At long last, the orangutans. I must give you advance warning that I went a little ape-you-know-what taking photos of the orangutans. After my experience with pandas and now orangutans, I have decided that I may have missed a calling in my life to be some sort of zoologist. Long after Benjy and the kids had said “enough with the orangutans already,” I could have kept watching them all day long. So, there are A LOT of photos. I’m also going to spend some time writing down the stories I heard about some of the orangutans. I never grew tired of hearing them. Yes, I know it might get boring, but I’m doing this actually for my own benefit so that I won’t forget.
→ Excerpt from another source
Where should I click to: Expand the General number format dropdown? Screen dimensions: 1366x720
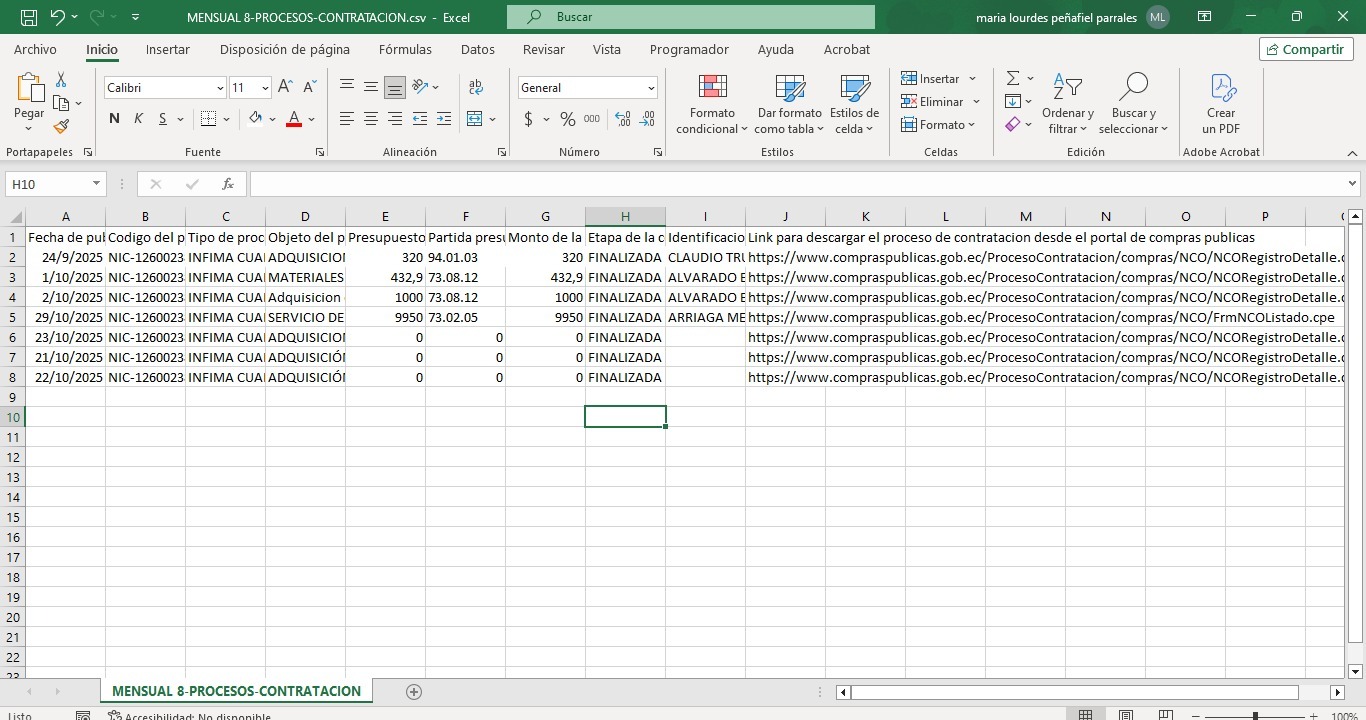(x=651, y=88)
You can just skim over it all if you aren’t interested.
We entered the preserve.
Now I’ll turn it over to Webley.
The Tanjung Puting National Park is located in southern Borneo close to a town called Kumai. The park has an area of 160 square miles. It officially became a national park in 1982. The park also has the largest orangutan population in the world.
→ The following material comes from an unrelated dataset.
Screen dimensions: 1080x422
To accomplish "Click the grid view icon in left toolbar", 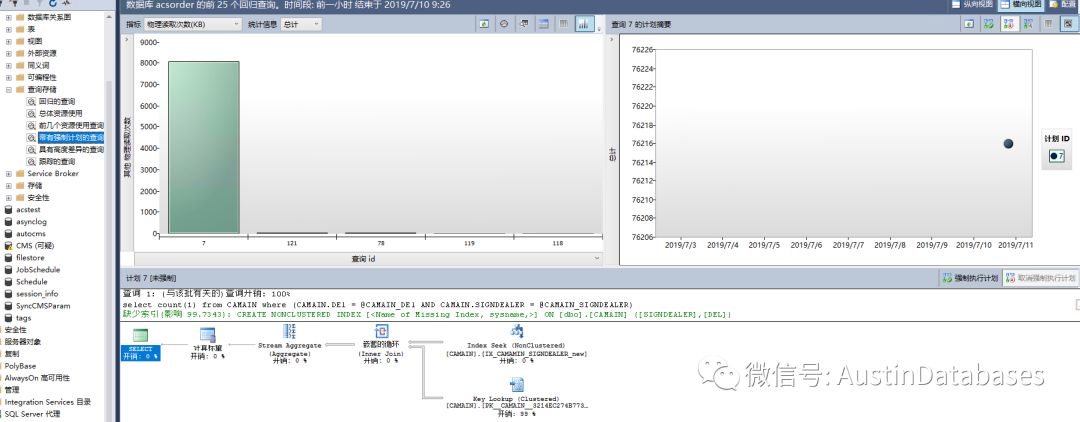I will point(564,23).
There are about 6,000 orangutans in the preserve. The name orangutan means in Indonesian and Malay “people that live in the jungle.” In the park there are two different types of orangutans, wild and semi-wild. The difference between wild and semi-wild is that semi-wild have at one point in their lives lived with people and are not afraid of them. Also, semi-wild orangutans like people food while wild ones only eat fruit and termites.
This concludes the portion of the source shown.